L’avocat privilégie parmi les six variantes de fiscalité qu’il propose dans son ouvrage celle du «salaire théorique». Il s’explique: «Si les entreprises qui utilisent des modèles d’intelligence artificielle économisent de l’argent en engageant moins de travailleurs, il serait possible de les taxer sur la base d’un salaire théorique, c’est-à-dire le montant que l’entreprise aurait pu payer à un employé pour effectuer cette tâche.»
A Genève, la Fondation ImpactIA veut accélérer l’adoption d’une intelligence artificielle éthique dans le monde du travail. Sa directrice, Laura Tocmacov, s’entretiendra prochainement avec Xavier Oberson. «La piste d’une micro-taxe sur les IA génératives nous semble intéressante à explorer», indique-t-elle. La fondation développe depuis plusieurs années son propre modèle d’intelligence artificielle générative, intitulé RobotMe. «Il s’agit d’une IA qui apprend de nous, travaille pour nous et surtout nous rémunère sous la forme d’une redevance (royalties)», précise Laura Tocmacov.
### Une quête de sens pour l’individu
Pour Johan Rochel, les effets potentiels de l’intelligence artificielle sur l’emploi pourraient conduire à de profonds changements sur le rapport des individus à la vie en société. «Actuellement, nous nous définissons beaucoup par le travail, note l’éthicien. Mais si celui-ci perd en importance dans un monde dominé par des machines intelligentes, alors nous serons contraints de donner un sens différent à notre existence.»
Selon lui, un tel changement pourrait s’avérer très positif. «Le travail n’est pas toujours facile selon les secteurs d’activité. Cela pourrait donc participer à une forme de libération que d’avoir plus de temps à consacrer à d’autres choses», analyse Johan Rochel. A ses yeux, l’intelligence artificielle va pousser la société à redéfinir les termes du contrat social.

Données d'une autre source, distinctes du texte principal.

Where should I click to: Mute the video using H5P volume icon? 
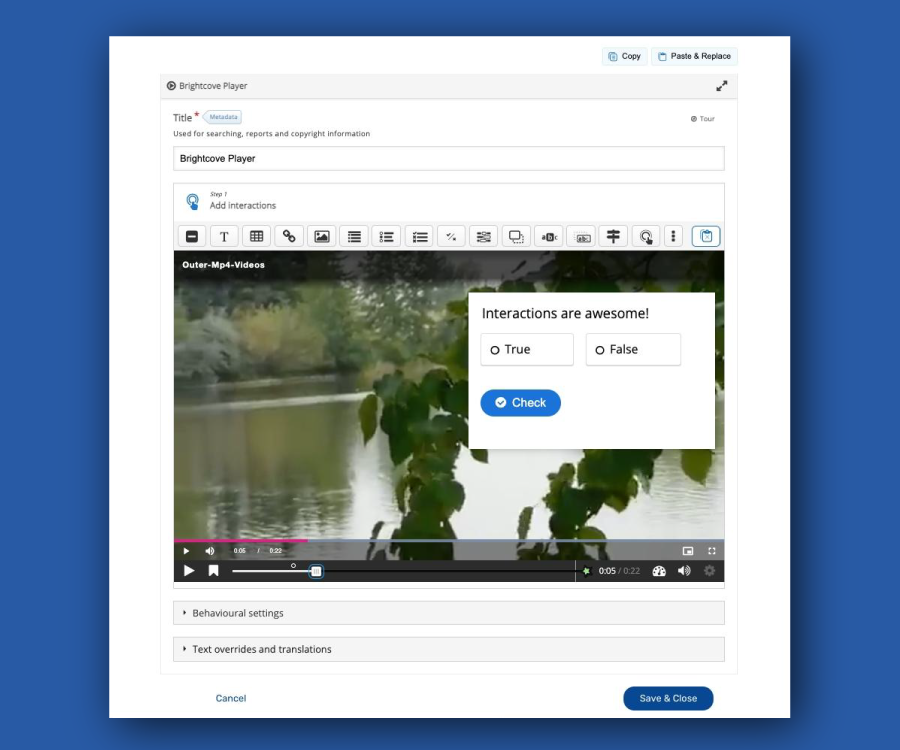pyautogui.click(x=684, y=571)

Une perspective qui ne ravit pas tout le monde. Pour Jean-Gabriel Ganascia, le travail participe à la socialisation. Une telle situation conduirait donc à une décorrélation entre activité et revenu.

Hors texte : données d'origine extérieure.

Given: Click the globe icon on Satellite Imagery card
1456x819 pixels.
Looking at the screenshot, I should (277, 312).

### Redistribution des richesses en question
Johan Rochel reste confiant. «Avoir un poste de travail qui donne un salaire, un sens et une position au sein de la société, c’est le monde dans lequel nous vivons depuis la fin de la Seconde Guerre mondiale. Ce n’est pas forcément gravé dans le marbre», complète-t-il. Davantage de loisirs, mais peut-être aussi davantage de bénévolats, offriraient d’autres perspectives aux individus. Ce qui nous ramène inévitablement à la manière dont les richesses doivent être redistribuées. Car si ce n’est plus l’activité qui définit les revenus, il faudra malgré tout trouver une solution pour financer d’éventuelles rentes. L’intelligence artificielle redonnera-t-elle des ailes aux défenseurs d’un revenu de base inconditionnel?